Like any religious or ethnic group, the Sunni population does not function as a monolithic bloc. However, there are centers of power within the Sunni community who dictate much of Sunni political aspirations. If these power centers, such as the Association of Muslim Scholars who have backed the anti-U.S. insurgency but have also denounced the killing of attacks on Iraqis, could be brought in to cooperation with the government, perhaps the new government could ideologically undermine the insurgency. This may make Washington uncomfortable, and might make the U.S. military's role more difficult and dangerous, but it may also be the only opportunity that Iraq's government will have to gain influence over the Sunni population.

Conclusion

The longer the negotiations between the U.I.A. and the Kurdish alliance are prolonged, the weaker the national government's influence becomes. Already ministries have put off large construction projects during the transition. Without such projects, the national government is without its most powerful symbol of the benefits of a unified Iraq. The population will look to regional and ethnic leaders for help if the national government cannot function, increasing the likelihood of sectarian violence. This threat will not disappear if a government is formed in the promised "next few days." There is still a constitution to write; the process will surely touch on issues that have the potential to ignite sectarian animosities. Preventing such explosions will require better cooperation amongst the parties than they have displayed in the formative negotiations. How this plays out will determine the success of Washington's goals in Iraq.
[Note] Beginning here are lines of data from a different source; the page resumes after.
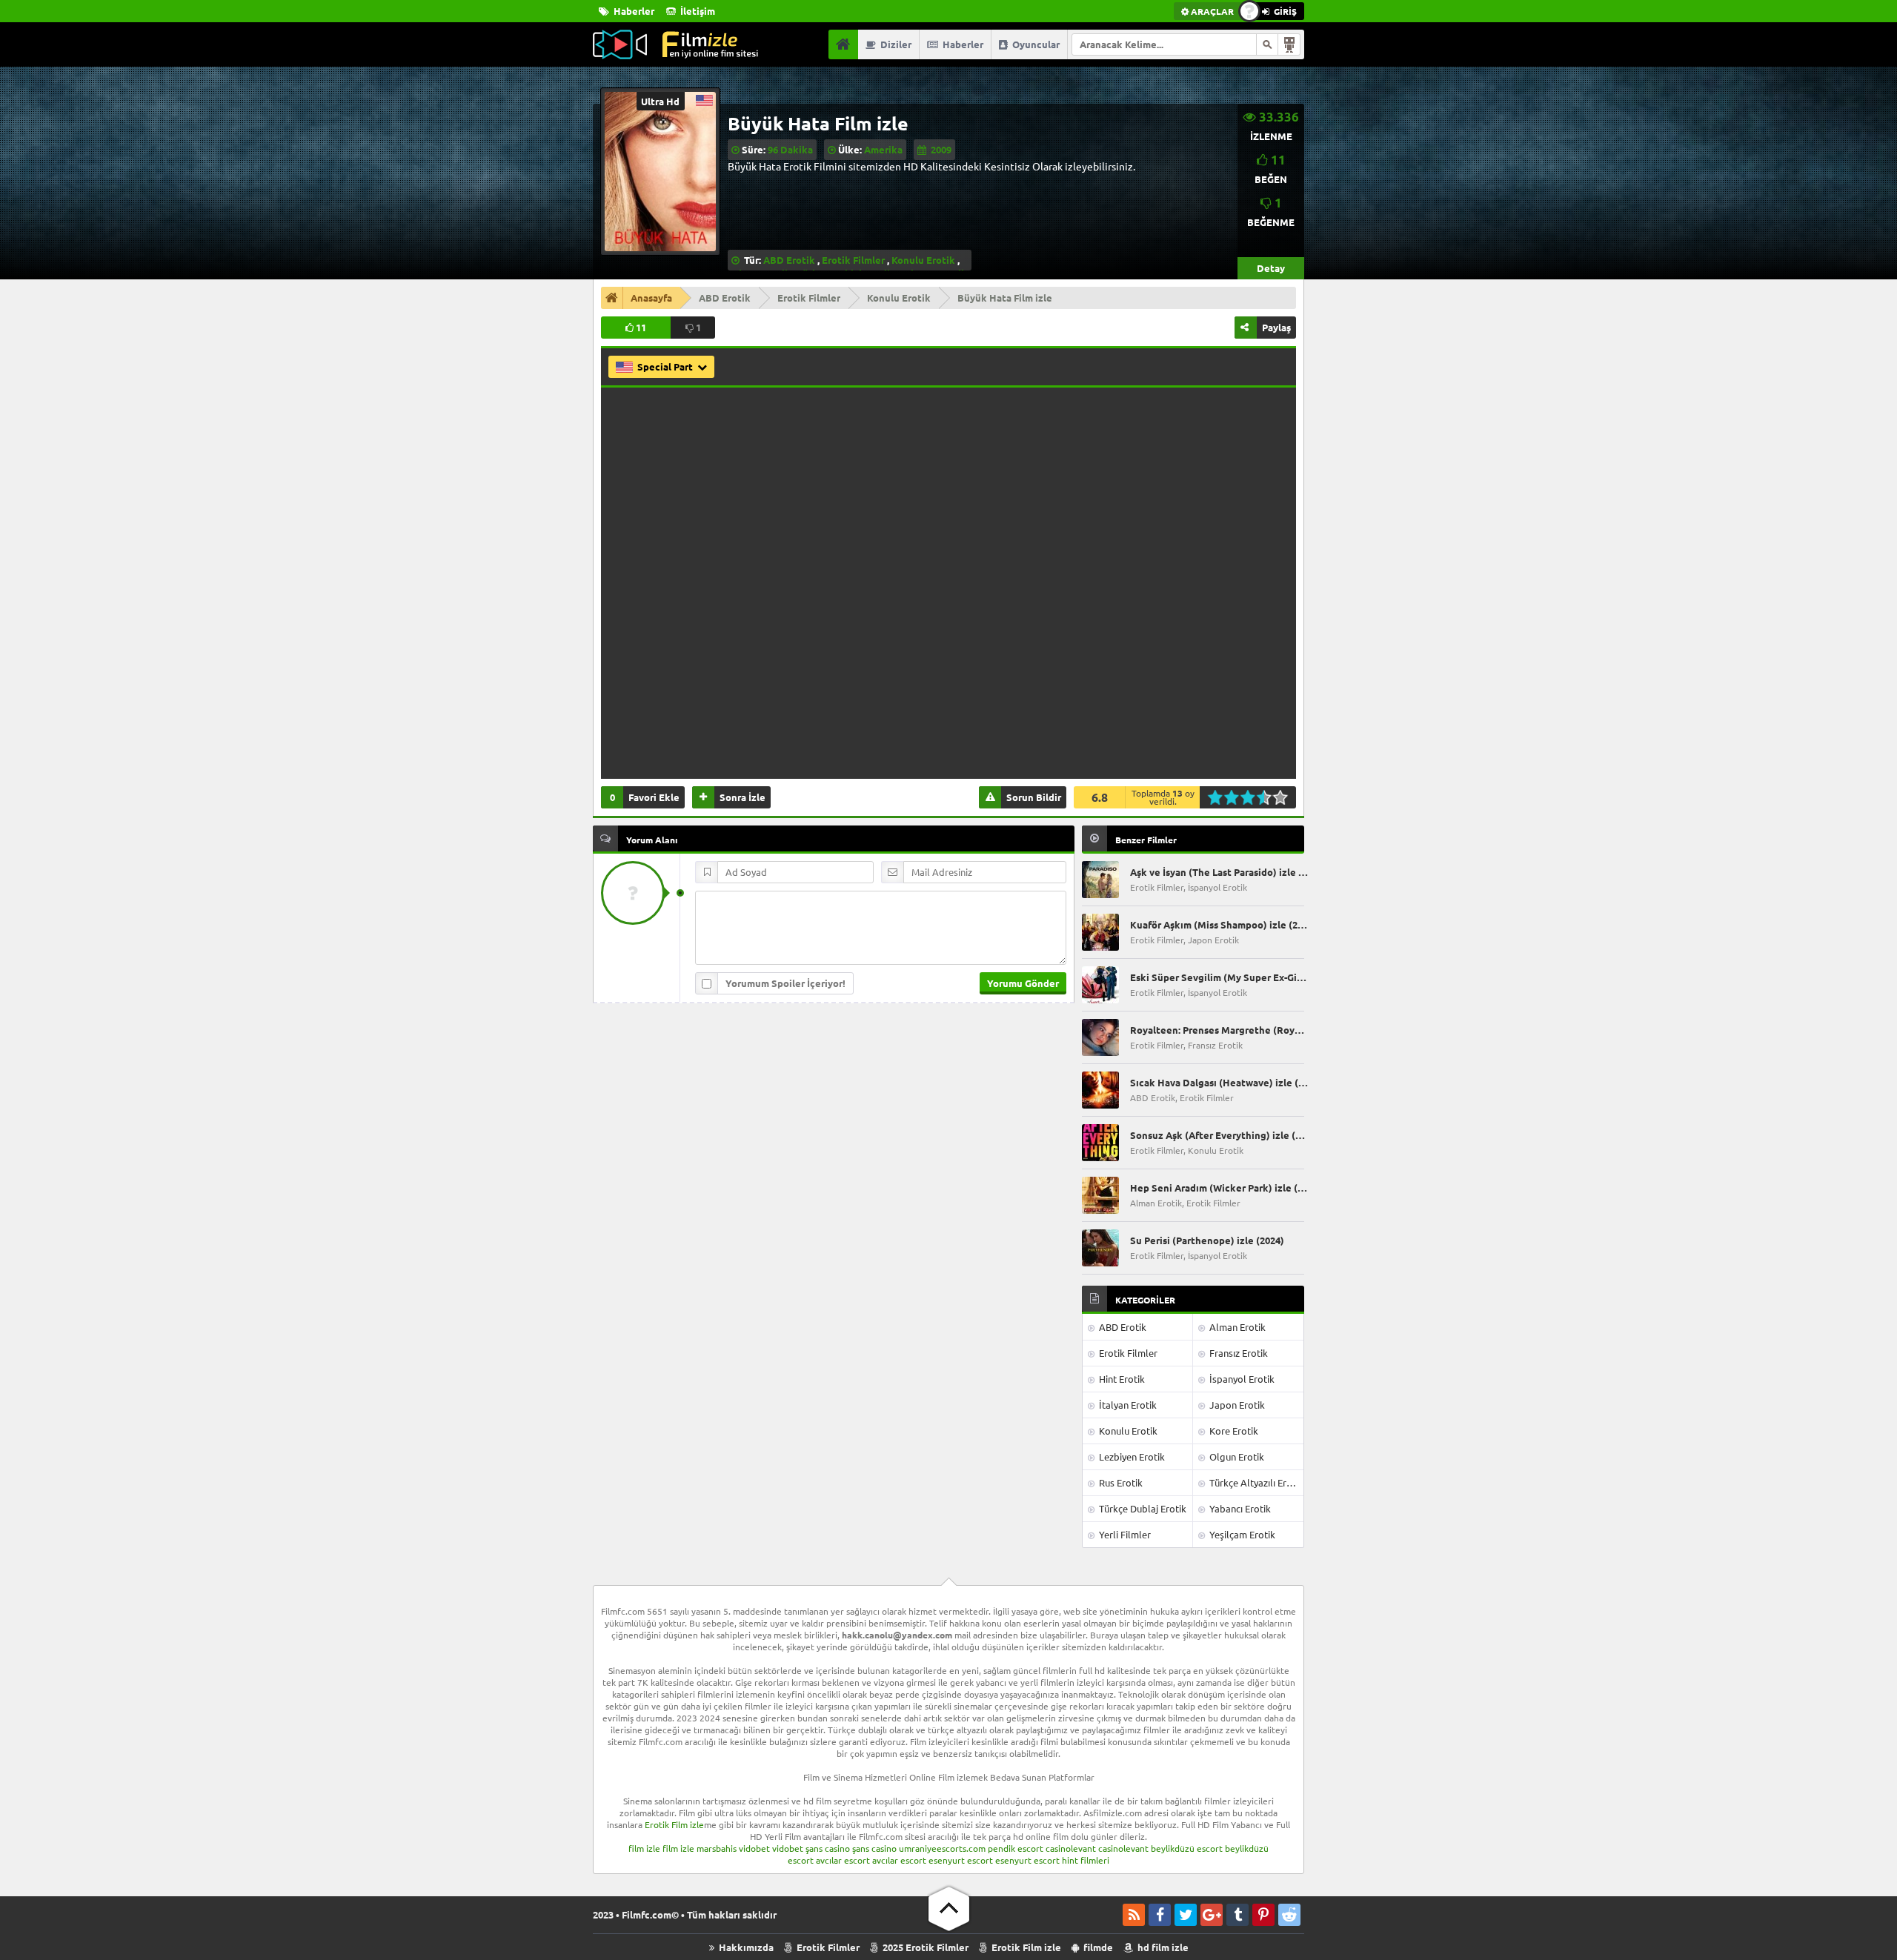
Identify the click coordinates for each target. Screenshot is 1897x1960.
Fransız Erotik (1237, 1352)
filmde (1097, 1947)
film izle (644, 1848)
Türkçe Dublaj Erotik (1141, 1508)
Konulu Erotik (923, 259)
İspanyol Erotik (1241, 1378)
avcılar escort (843, 1860)
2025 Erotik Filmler (924, 1947)
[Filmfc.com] (676, 44)
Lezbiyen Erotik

Washington has largely stayed out of the negotiations, knowing that its presence could taint the appearance of independence that the new government will need in order to function. The U.S. is hoping that some semblance of a stable government will eventually emerge from the negotiations, the sooner the better, but it is also aware of the larger picture and will not lean too hard on either party. It is a near given that the new government, dominated by the Shi'a and Kurds, will align itself closer with Iran than the government of Saddam Hussein ever did. Currently, Washington's goals in Iraq remain simply to prevent the formation of an Iraqi-Iranian alliance, guarantee the use of military bases for staging future operations in the Middle East, and construct an exit strategy that will not undermine these goals. What shape the government takes matters little at this point to Washington, as long as a shape of some kind is formed.